The Replicant and the killer fight again in the hospital's furnace room. The Replicant wants to kill Garrotte, but realizes that he (the Replicant) is not a killer like him. Garrotte hits the Replicant with a shovel, which causes Jake to shoot him. The Replicant suddenly understands that Jake is his real family. An air conditioner, damaged in the fight, explodes, supposedly killing the Replicant after he gets Jake to safety. Upset by the death of his new "partner", Jake decides to retire from his new job as a consultant.
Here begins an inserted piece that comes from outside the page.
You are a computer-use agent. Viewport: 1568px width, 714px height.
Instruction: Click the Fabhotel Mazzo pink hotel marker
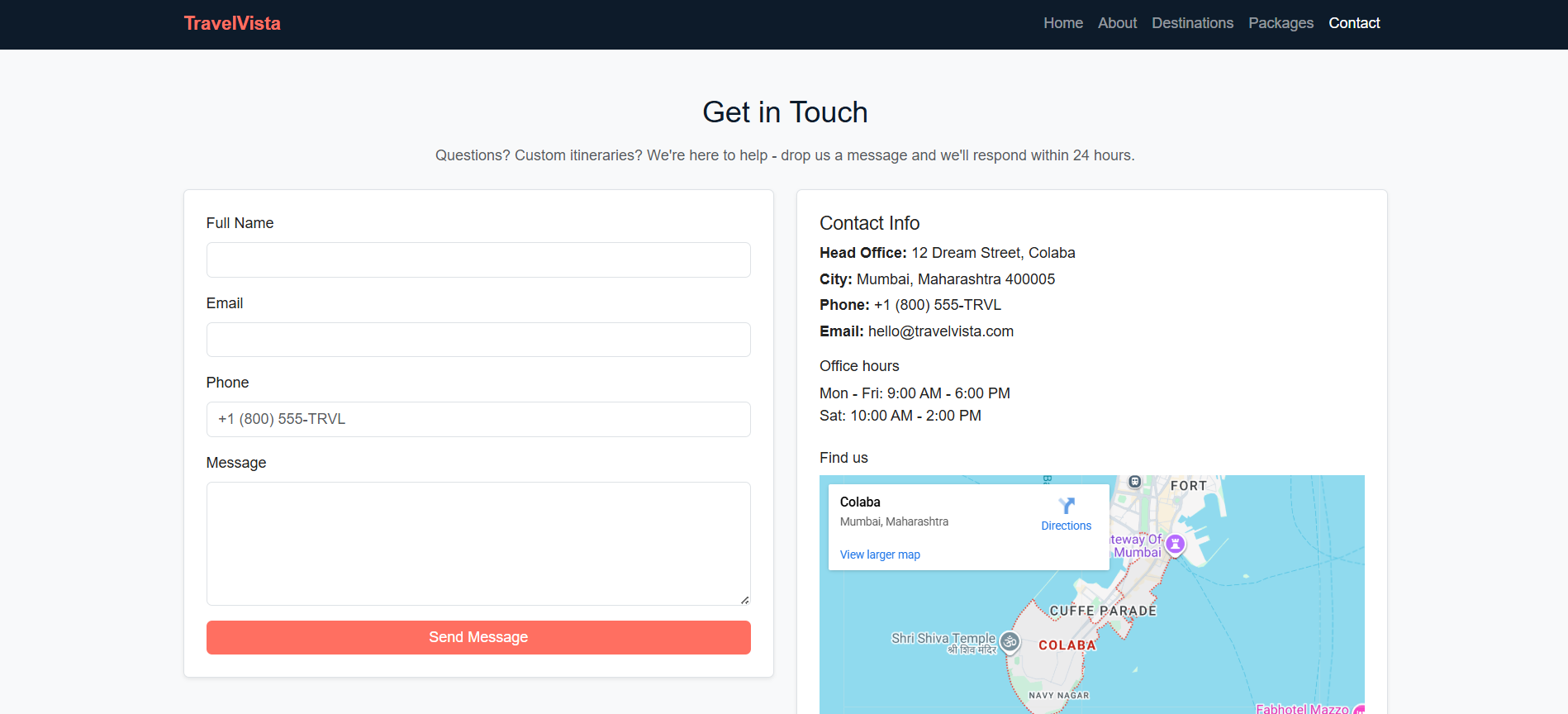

Weeks later, Jake is with his wife Anne (Catherine Dent) and stepson Danny (Brandon James Olson). Jake spots a man in a raincoat putting a package in their mailbox. However, Jake realizes the Replicant is alive when he finds the package contains a music box as a gift for Jake's help. The Replicant is dating Hooker (Marnie Alton) as the film ends.

==Cast==

- Jean-Claude Van Damme as Edward "the Torch" Garrotte / Luc Savard / The Replicant
- Michael Rooker as Detective Jake Riley
- Catherine Dent as Anne
- Brandon James Olson as Danny
- Pam Hyatt as Mrs. Riley
- Ian Robison as Stan Reisman
- Allan Gray as Roarke
- James Hutson as Snotty Concierge
- Jayme Knox as Wendy Wyckham
- Paul McGillion as Captain
- Chris Kelly as Chris
- Peter Flemming as Paul
- Margaret Ryan as Gwendolyn Savard
- Marnie Alton as Hooker
- Lillian Carlson as Nurse
- Ingrid Tesch as 911 Operator

==Production==
Shooting took place in Bulgaria and Vancouver.

==Reception==
Rotten Tomatoes, a review aggregator, reports that 27% of eleven surveyed critics gave the film a positive review; the average rating was 4.3/10. Mike Jackson of DVD Verdict said, "It's far from a great film, but Replicant is quite possibly the best film Van Damme has starred in since his debut in Bloodsport. Fans of the genre should at least give it a rental." Maitland McDonagh of TV Guide stated, "The action sequences are well-staged ... the 40-year-old martial artist still has the physical goods, executing 180[°] splits and gymnastic stunts with the grace and apparent ease of someone much younger." Earl Cressey of DVD Talk agreed, calling Replicant "a decent sci-fi" film that is "always engaging and has some great action scenes that fans of Van Damme will certainly enjoy."